In [None]:
import numpy as np
from scipy.stats import multivariate_normal
X = np.loadtxt("seeds_dataset.txt")
X = np.delete(X,-1,axis=1)
N = X.shape[0]
# K-Means
def K_Means(X, m):
    C = X[m] # randomize initial clusters
    R = np.zeros((N,3)) # assignment matrix
    while True:
        R_prev = np.copy(R)
        for i in range(N): # assignment
            R[i] = np.array([0,0,0])
            R[i][np.argmin(np.sum((C-X[i])**2, axis=1))] = 1
        if np.array_equal(R,R_prev): # if assignment doesn't update, terminate
            break
        for i in range(3): # refitting
            if np.sum(R[:,i]) != 0:
                C[i,:] = np.mean(X[np.where(R[:,i]==1)],axis=0)
    return R, C

Gaussian Mixture Model

In [None]:
def GMM(X, n):
    Mu = X[n] # randomized initial cluster mean
    Sigma = np.array([np.identity(7)]*3) # initial convariance matrices
    W = np.random.rand(3,)
    Pi = W/np.sum(W) # randomized initial weight
    Gamma = np.zeros((N,3)) # posterior prob matrix
    K = 0
    while K < 15:
        for i in range(N): # E-step
            sum = 0
            for m in range(3):
                sum += Pi[m]*multivariate_normal.pdf(x = X[i],mean = Mu[m],cov = Sigma[m])
            for k in range(3): # update posterior prob matrix
                Gamma[i][k] = Pi[k]*multivariate_normal.pdf(x = X[i],mean = Mu[k],cov = Sigma[k])/sum
        for k in range(3): # M-step, update parameters
            N_k = np.sum(Gamma[:,k])

※ ※ ※

AIM OF THE EXERCISE – Copy the stretch of the clustering code from "N = X.shape[0]" through "R[i] = np.array([0,0,0])", renaming "R_prev" to "R_last" everywhere it appears. The listing that comes next has nothing to do with this.

PROVIDED MATERIAL –
※ ※ ※

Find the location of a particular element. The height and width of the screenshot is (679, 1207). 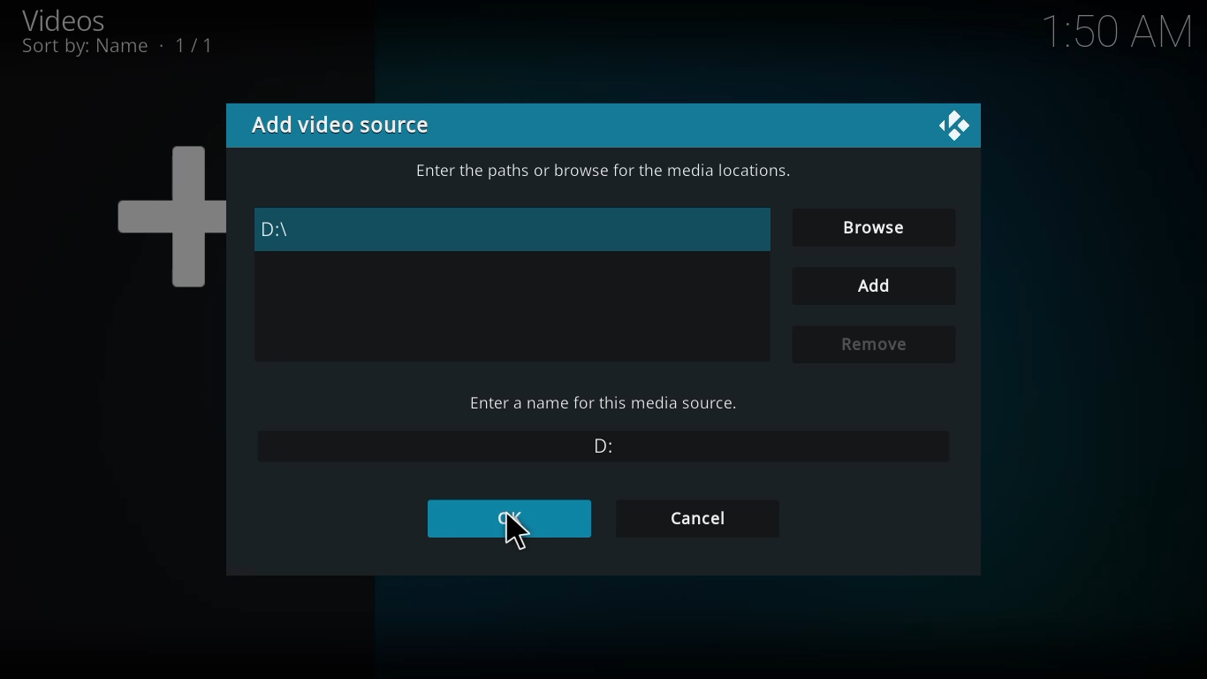

videos is located at coordinates (72, 19).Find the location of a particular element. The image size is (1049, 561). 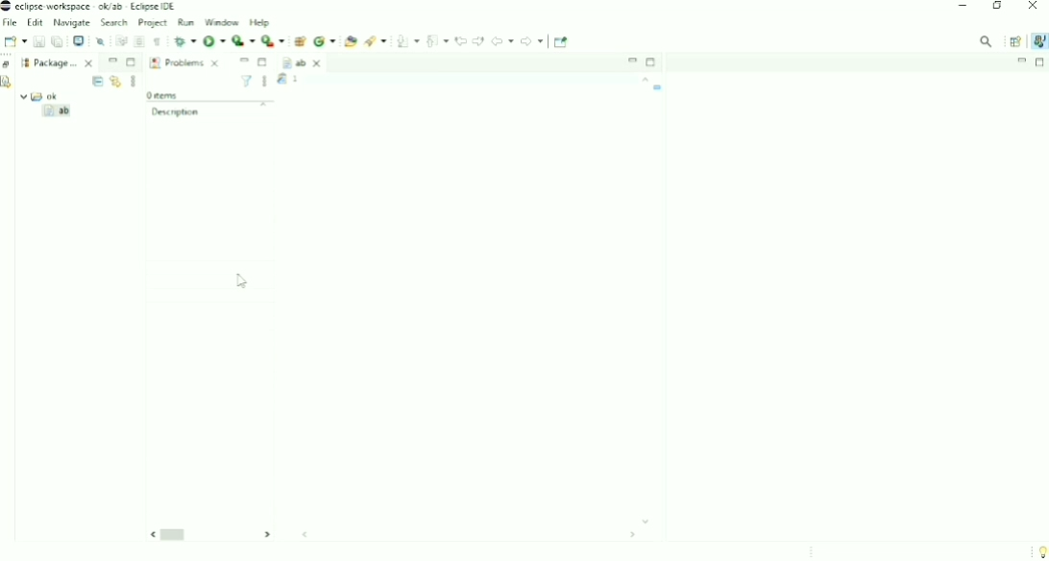

Problems is located at coordinates (184, 63).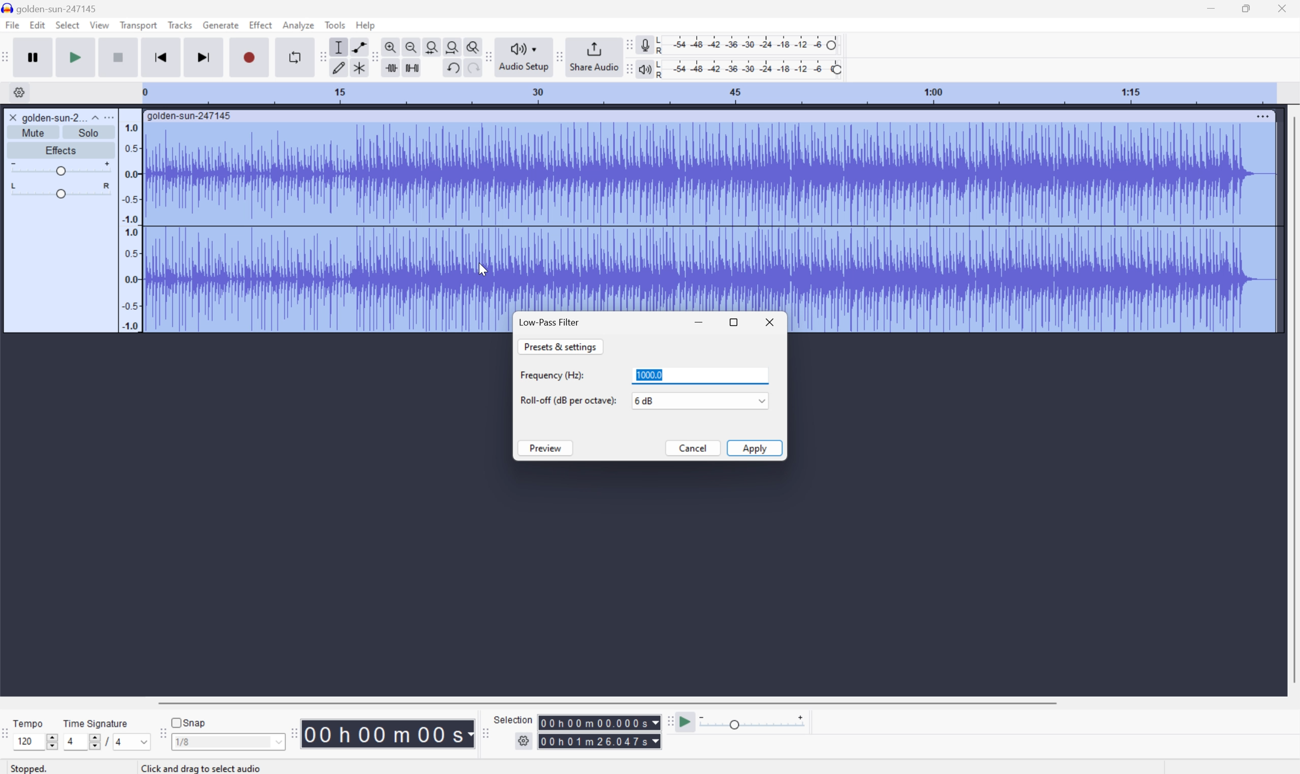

※ ※ ※

TASK SOLUTION –
N = X.shape[0]
# K-Means
def K_Means(X, m):
    C = X[m] # randomize initial clusters
    R = np.zeros((N,3)) # assignment matrix
    while True:
        R_last = np.copy(R)
        for i in range(N): # assignment
            R[i] = np.array([0,0,0])